PROBLEMS:
A - In the mortgage comments, set down the part that opens with the words containing "By Clifford on" and closes with "the tax rules.", copied word for word.
B - In the mortgage comments, which two conditions does Shaun say call for lower cash reserves?

───── PASSAGE ─────

By Clifford on May 30, 2007
Kenric,
I’m glad that you stated that this post was directed at people who do not have cash reserves. Otherwise, paying down the mortgage is a guaranteed return.
This is especially true for us Canadians who do not have the added benefit of mortage interest deductions from our tax bill.
In Canada, paying down the mortgage makes more sense than in the United States, simply because of the tax rules.
By Tyler on May 30, 2007
I completely agree with you. Unless you are pretty close to retirement, I don’t see a reason for paying down your mortgage.
By Shaun on May 30, 2007
I agree with you. Everyone should have cash reserves, in checking, money market, and short term CD type investments. The amount of the reserves depends on your expenses and the stability of your income. More stable incomes (e.g. government employment) and lower expenses require lower reserves.

───── RECORDS ─────

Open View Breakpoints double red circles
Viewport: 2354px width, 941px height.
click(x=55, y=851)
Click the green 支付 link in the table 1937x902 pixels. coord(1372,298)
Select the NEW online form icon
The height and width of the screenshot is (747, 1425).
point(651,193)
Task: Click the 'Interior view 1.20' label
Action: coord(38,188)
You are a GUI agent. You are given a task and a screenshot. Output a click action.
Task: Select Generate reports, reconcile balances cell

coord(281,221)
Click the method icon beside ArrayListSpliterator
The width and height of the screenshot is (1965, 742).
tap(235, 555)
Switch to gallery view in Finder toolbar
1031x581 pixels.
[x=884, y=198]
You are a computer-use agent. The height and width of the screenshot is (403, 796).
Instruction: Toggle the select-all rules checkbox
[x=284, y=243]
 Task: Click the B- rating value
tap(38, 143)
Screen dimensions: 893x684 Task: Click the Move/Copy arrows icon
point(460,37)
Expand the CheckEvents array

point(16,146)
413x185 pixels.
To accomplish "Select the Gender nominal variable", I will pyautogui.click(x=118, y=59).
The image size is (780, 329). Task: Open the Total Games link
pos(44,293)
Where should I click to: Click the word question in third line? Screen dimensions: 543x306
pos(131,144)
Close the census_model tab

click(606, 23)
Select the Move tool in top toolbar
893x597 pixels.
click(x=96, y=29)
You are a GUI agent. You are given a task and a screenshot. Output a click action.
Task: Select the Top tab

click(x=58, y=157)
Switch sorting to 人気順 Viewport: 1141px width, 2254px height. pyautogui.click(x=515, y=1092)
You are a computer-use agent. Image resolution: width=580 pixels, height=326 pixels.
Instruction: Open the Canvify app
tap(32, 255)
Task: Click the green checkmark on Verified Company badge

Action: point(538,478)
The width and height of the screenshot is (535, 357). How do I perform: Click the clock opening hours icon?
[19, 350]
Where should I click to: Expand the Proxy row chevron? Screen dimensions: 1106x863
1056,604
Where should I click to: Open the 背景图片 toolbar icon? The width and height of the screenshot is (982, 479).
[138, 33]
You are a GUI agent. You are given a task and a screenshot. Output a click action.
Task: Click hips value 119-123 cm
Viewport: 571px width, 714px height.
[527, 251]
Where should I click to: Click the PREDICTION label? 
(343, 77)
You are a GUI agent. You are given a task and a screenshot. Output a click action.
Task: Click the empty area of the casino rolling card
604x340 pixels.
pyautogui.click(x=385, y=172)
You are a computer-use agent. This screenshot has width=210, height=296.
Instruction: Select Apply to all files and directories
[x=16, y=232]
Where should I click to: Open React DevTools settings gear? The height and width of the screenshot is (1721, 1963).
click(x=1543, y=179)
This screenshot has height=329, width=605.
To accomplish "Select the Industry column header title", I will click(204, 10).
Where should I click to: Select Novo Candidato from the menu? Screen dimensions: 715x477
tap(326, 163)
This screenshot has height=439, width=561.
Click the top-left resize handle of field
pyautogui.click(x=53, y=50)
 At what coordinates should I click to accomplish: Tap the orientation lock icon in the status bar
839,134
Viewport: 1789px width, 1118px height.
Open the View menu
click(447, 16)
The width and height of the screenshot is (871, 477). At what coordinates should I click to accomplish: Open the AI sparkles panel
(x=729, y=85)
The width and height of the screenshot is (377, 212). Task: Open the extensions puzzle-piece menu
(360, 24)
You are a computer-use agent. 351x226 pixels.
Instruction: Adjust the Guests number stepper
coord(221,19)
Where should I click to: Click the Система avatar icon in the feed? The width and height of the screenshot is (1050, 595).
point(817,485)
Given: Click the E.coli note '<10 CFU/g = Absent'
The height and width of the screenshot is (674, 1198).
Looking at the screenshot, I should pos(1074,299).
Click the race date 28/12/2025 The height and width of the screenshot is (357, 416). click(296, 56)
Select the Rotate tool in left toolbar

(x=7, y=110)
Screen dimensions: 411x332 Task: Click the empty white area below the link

─────

TASK-BY-TASK ANSWERS:
A -
By Clifford on May 30, 2007
Kenric,
I’m glad that you stated that this post was directed at people who do not have cash reserves. Otherwise, paying down the mortgage is a guaranteed return.
This is especially true for us Canadians who do not have the added benefit of mortage interest deductions from our tax bill.
In Canada, paying down the mortgage makes more sense than in the United States, simply because of the tax rules.

B - More stable incomes, such as government employment, and lower expenses.